→ **THE DATA**:

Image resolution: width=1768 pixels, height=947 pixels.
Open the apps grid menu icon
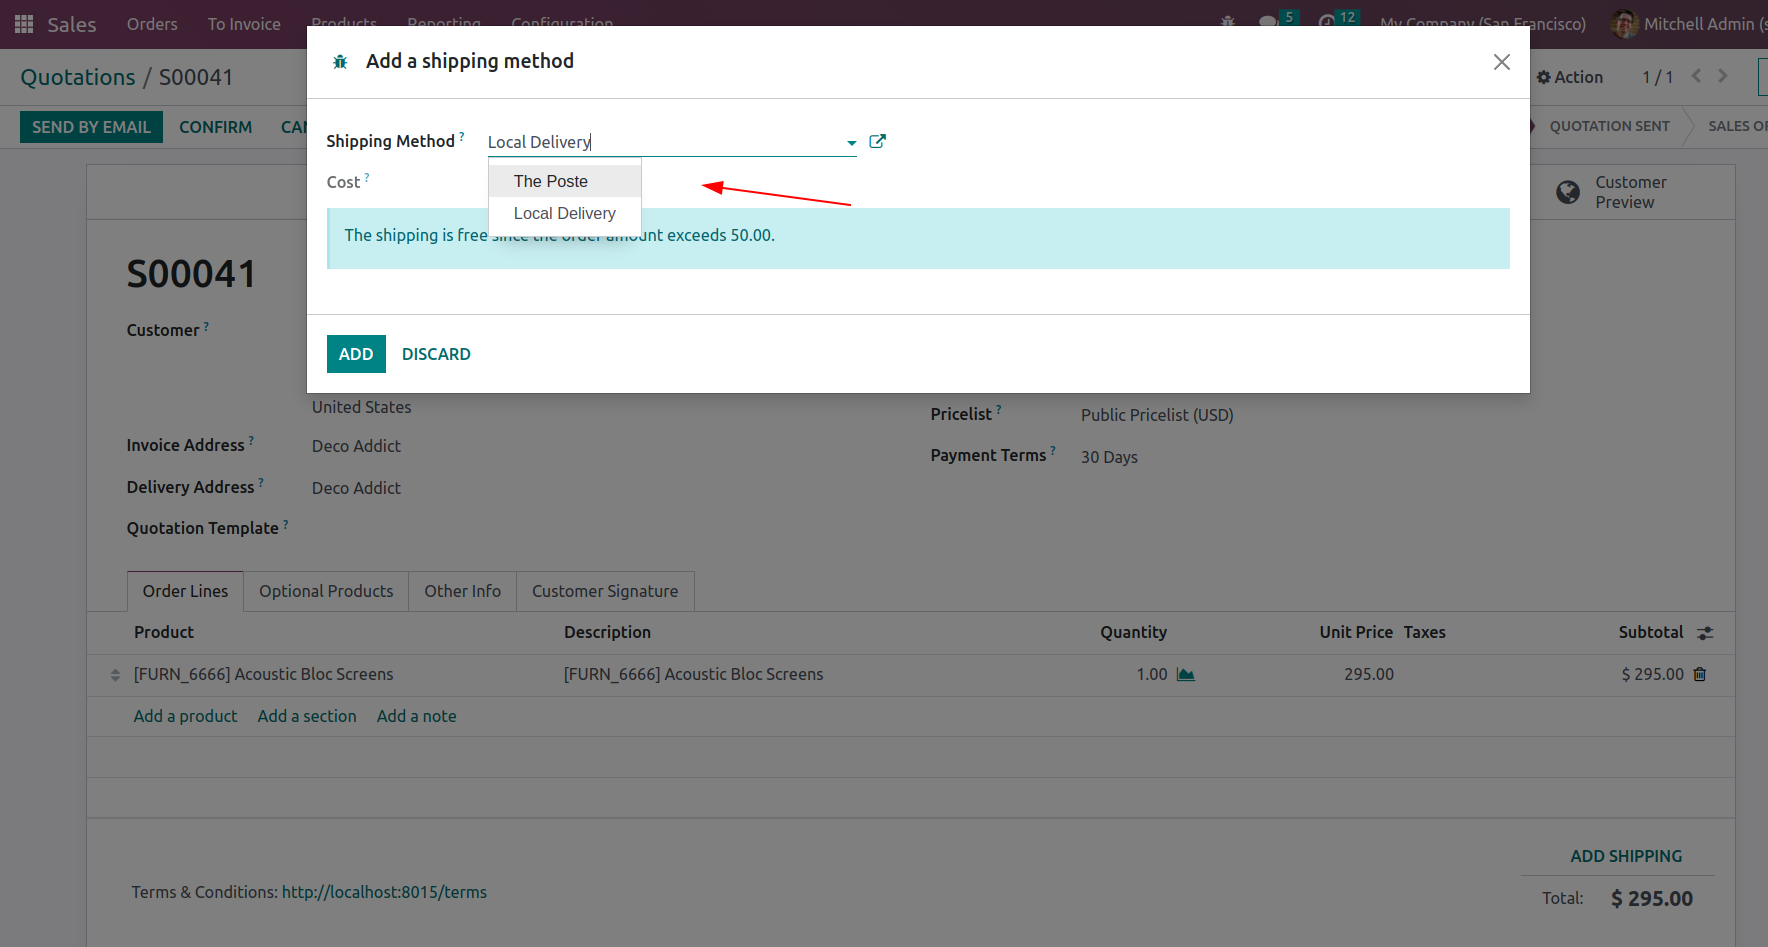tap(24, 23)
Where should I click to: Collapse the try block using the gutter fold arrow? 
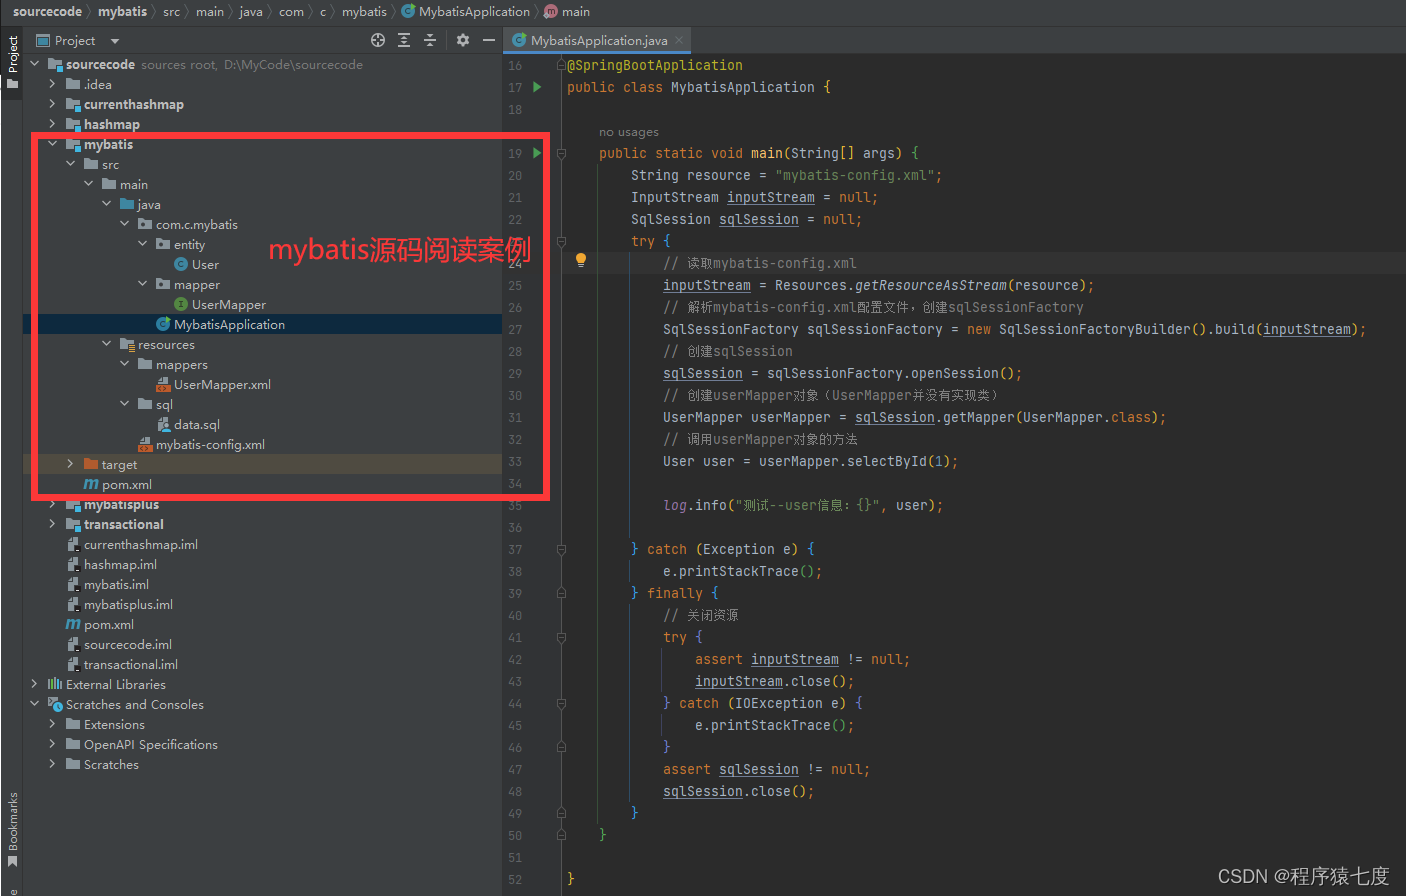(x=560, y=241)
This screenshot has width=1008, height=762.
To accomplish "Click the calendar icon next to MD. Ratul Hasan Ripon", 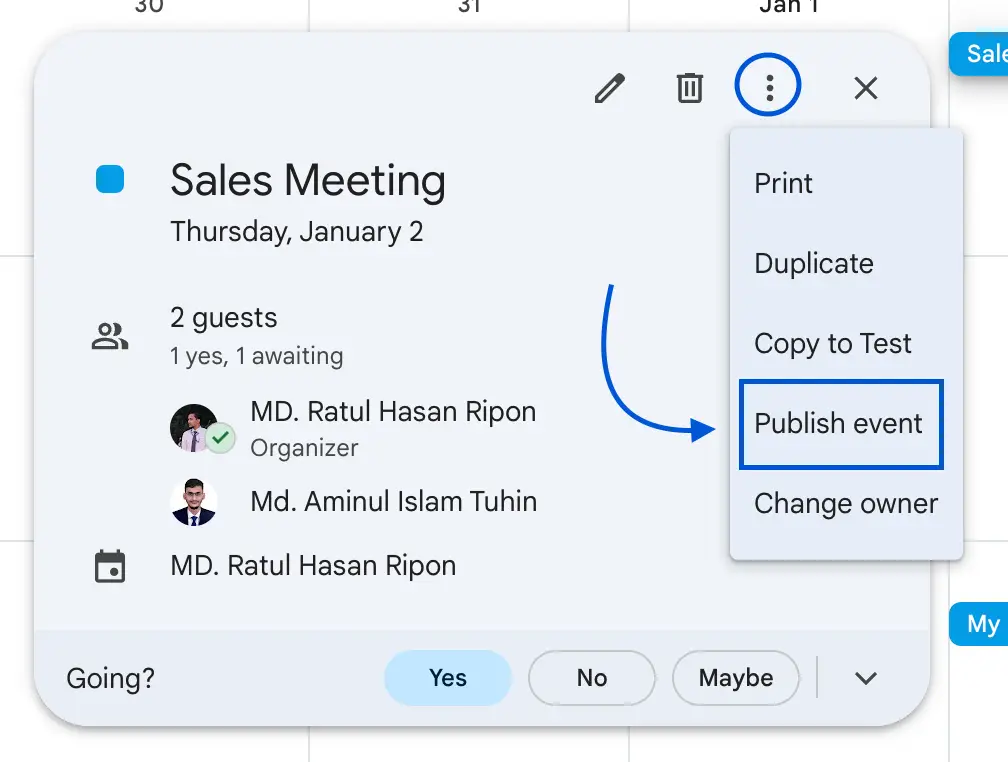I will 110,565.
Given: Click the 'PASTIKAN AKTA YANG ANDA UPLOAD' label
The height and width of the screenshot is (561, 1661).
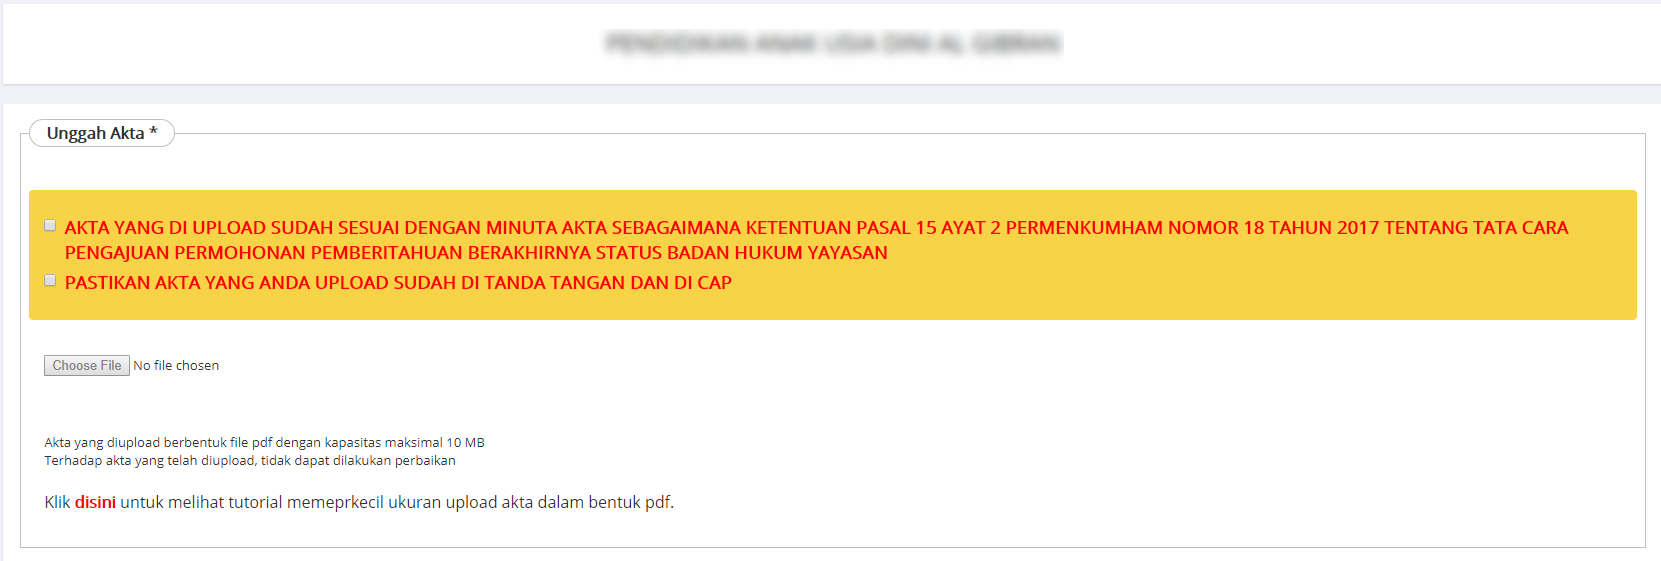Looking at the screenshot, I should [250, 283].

→ **TASK**: The answer must be an exact transcription of the lines from the one containing "The height and" through the last line of the records above, both included, with no pictures.

→ **OUTPUT**:
The height and width of the screenshot is (561, 1661).
Looking at the screenshot, I should [250, 283].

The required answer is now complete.